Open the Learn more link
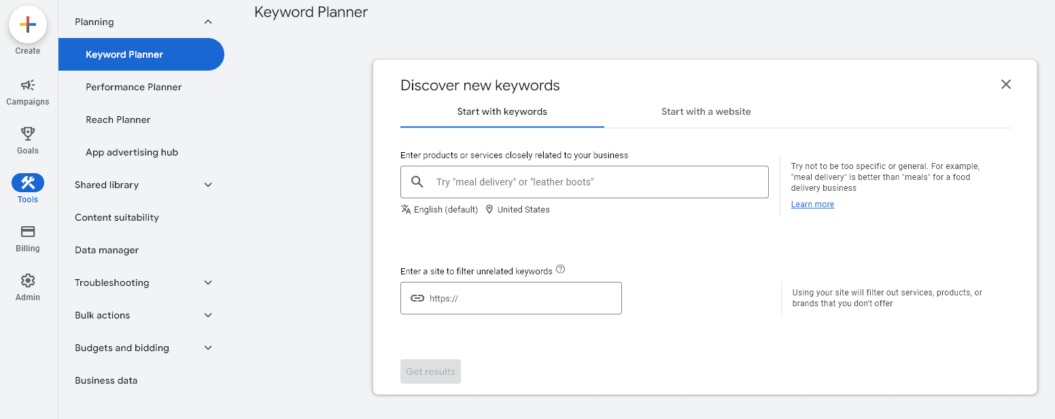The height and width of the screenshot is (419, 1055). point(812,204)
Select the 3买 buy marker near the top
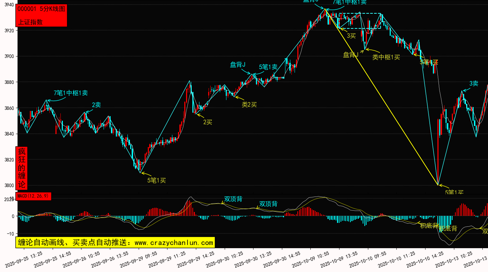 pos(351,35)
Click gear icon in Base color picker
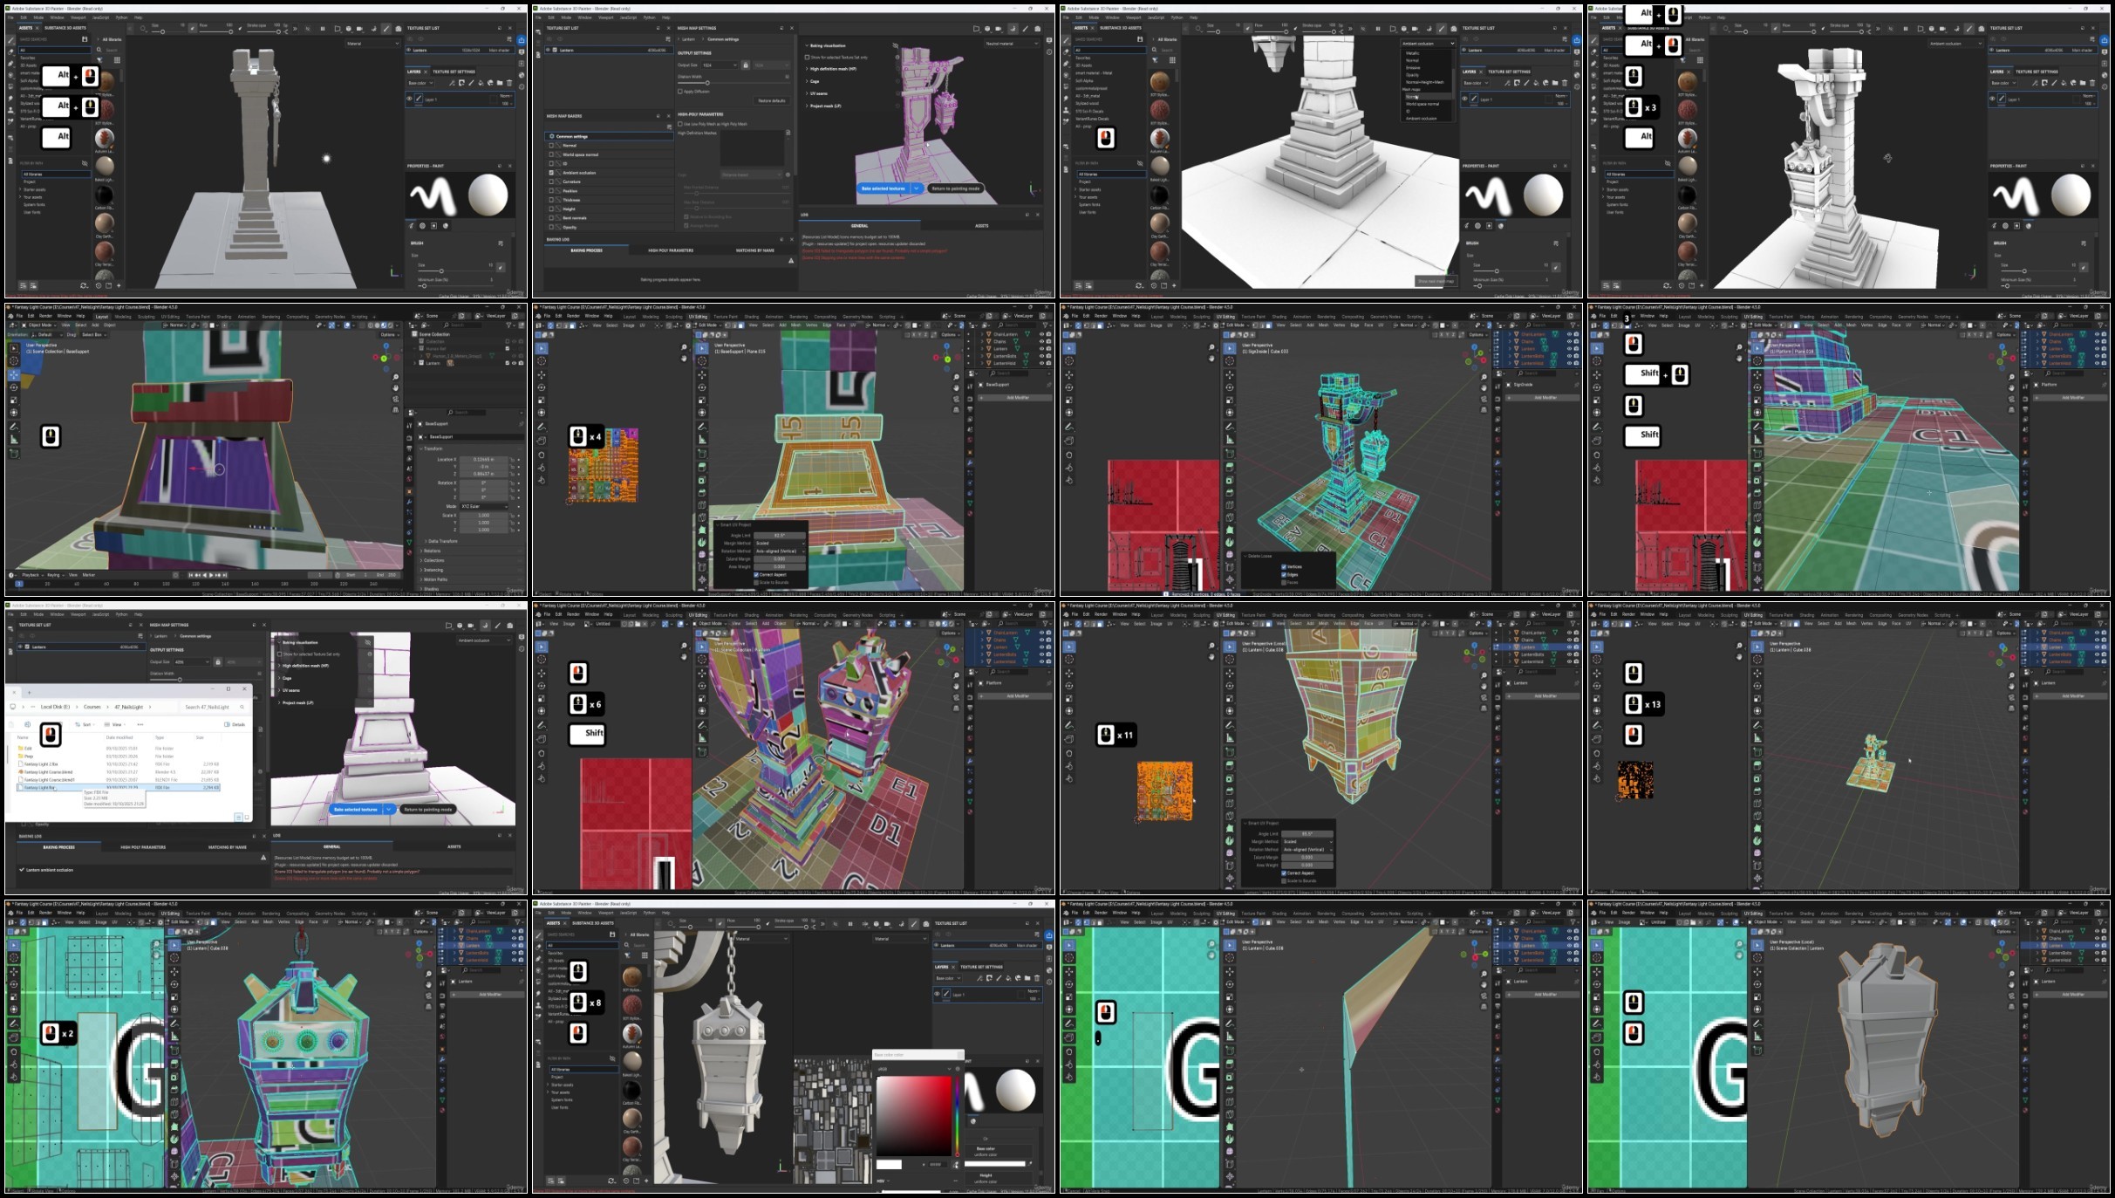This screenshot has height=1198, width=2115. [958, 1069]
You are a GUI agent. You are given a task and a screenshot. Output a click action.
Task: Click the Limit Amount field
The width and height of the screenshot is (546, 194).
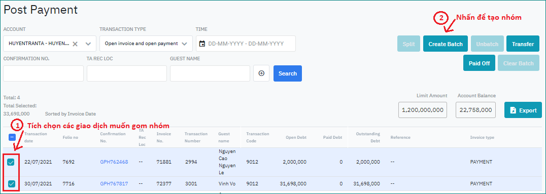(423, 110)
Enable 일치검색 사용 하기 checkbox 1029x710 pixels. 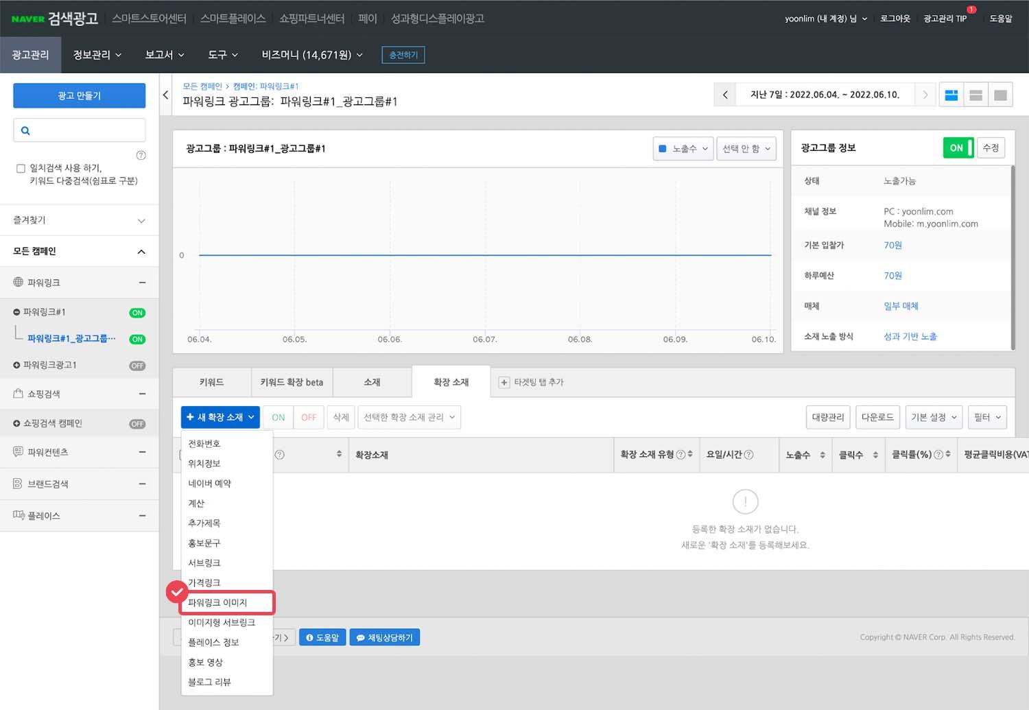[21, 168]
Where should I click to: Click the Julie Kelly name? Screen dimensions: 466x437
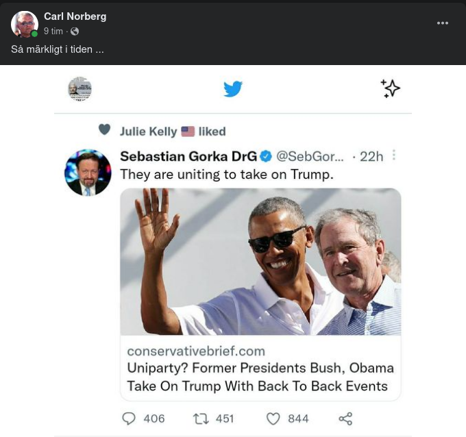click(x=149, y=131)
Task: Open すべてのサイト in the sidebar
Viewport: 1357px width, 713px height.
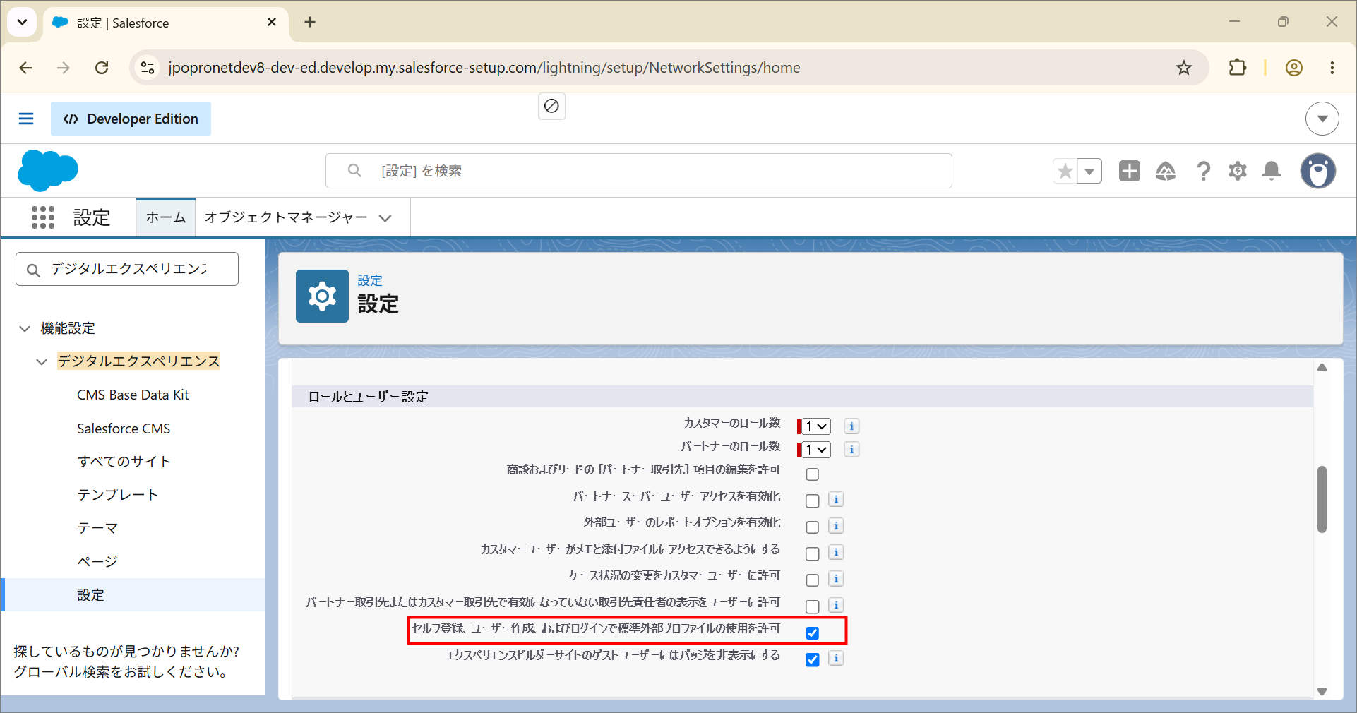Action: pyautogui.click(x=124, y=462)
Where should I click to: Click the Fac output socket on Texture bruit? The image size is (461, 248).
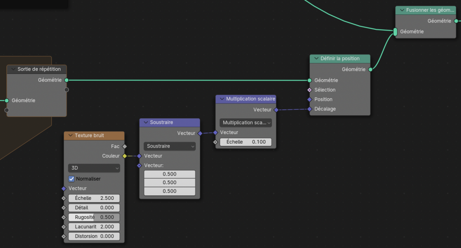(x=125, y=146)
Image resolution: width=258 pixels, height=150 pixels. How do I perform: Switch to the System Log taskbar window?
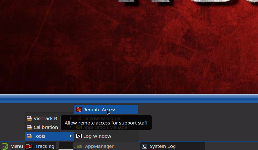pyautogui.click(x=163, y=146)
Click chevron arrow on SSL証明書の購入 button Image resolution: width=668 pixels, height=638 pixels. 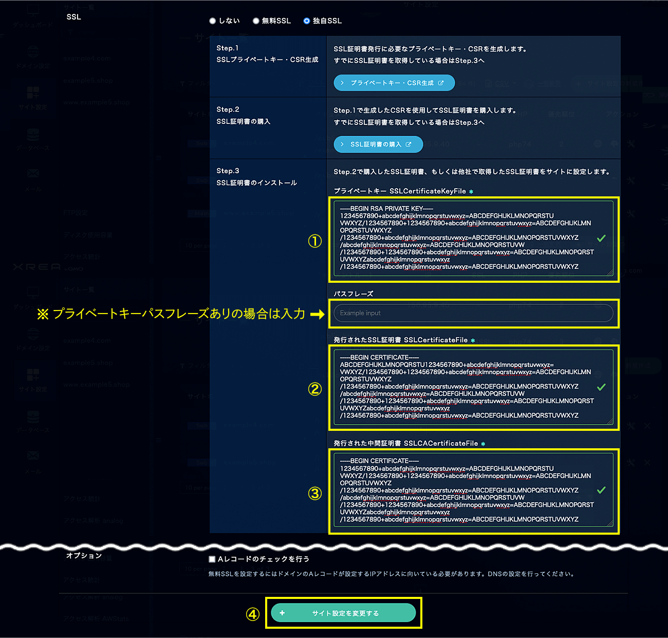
::::
ABOUT THIS EXERCISE
Only one thing is required: an exact printout of the lines from the line containing "Viewport: 1357px width, 713px height." through the last line of the records, pictures excluded.

ANSWER
Viewport: 1357px width, 713px height.
Action: pyautogui.click(x=124, y=462)
Where should I click to: Click the Fac output socket on Texture bruit? The image size is (461, 248).
(x=125, y=146)
Image resolution: width=258 pixels, height=150 pixels. How do I perform: Switch to the System Log taskbar window?
pyautogui.click(x=163, y=146)
Click chevron arrow on SSL証明書の購入 button Image resolution: width=668 pixels, height=638 pixels. 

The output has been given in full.